Bill Text: MO HB2131 | 2010 | Regular Session | Introduced
Bill Title: Requires a $2 deduction each pay period from the Governor's personal pay to be deposited into the Governor Nixon's Federal Scratch-Off, Match-Off Fund to purchase a Powerball lottery ticket each week
Spectrum: Partisan Bill (Republican 1-0)
Status: (Introduced - Dead) 2010-02-24 - Public Hearing Completed (H) [HB2131 Detail]
Download: Missouri-2010-HB2131-Introduced.html
SECOND REGULAR SESSION
95TH GENERAL ASSEMBLY
INTRODUCED BY REPRESENTATIVES PARKINSON (Sponsor), ICET, FUNDERBURK, TILLEY, DENISON AND DIEHL (Co-sponsors).

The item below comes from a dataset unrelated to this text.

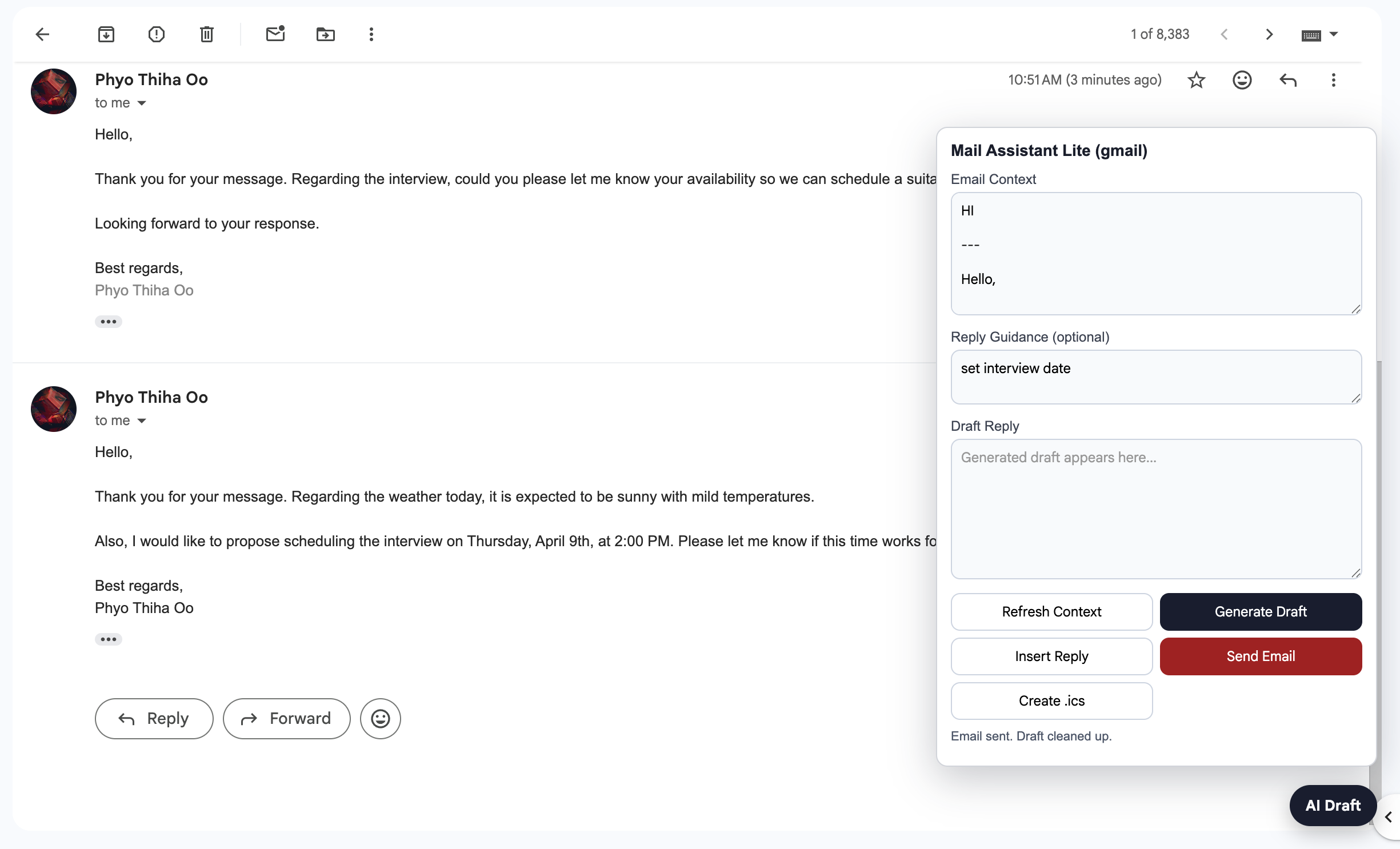
Task: Report spam using the exclamation icon
Action: point(156,34)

4979L.01I D. ADAM CRUMBLISS, Chief Clerk
AN ACT
To amend chapter 26, RSMo, by adding thereto one new section relating to the Nixon-Obama let's gamble on Missouri's future fund.

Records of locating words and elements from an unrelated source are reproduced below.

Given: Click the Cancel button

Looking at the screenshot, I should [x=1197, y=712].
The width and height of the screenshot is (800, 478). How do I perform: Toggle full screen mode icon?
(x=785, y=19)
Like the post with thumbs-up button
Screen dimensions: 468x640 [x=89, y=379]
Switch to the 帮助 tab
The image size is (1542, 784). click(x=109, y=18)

Be it enacted by the General Assembly of the state of Missouri, as follows:
Section A. Chapter 26, RSMo, is amended by adding thereto one new section, to be known as section 26.310, to read as follows:
26.310. 1. There is hereby created in the state treasury the "Governor Nixon's Federal Scratch-Off, Match-Off Fund", which shall consist of moneys collected under this section.
2. For each regular pay period for employees of the state of Missouri, two dollars shall be deducted from the governor's personal pay and deposited into the fund.
3. The governor or the governor's designee shall each week withdraw one dollar from the fund and purchase a Powerball lottery ticket on behalf of the citizens of the state of Missouri. The ticket shall be purchased at a Missouri licensed lottery retailer.
4. All moneys awarded and collected from a winning ticket purchased under this section shall be deposited into the fund until such time as the fund balance exceeds three hundred million dollars. At such time, the governor shall have the authority to dissolve the fund and transfer the moneys in the fund to the general revenue fund for the purpose of filling any current budget shortfall.
5. All deposits to the fund from the governor's personal pay under subsection 2 of this section shall cease at the time the governor dissolves the fund in accordance with subsection 4 of this section.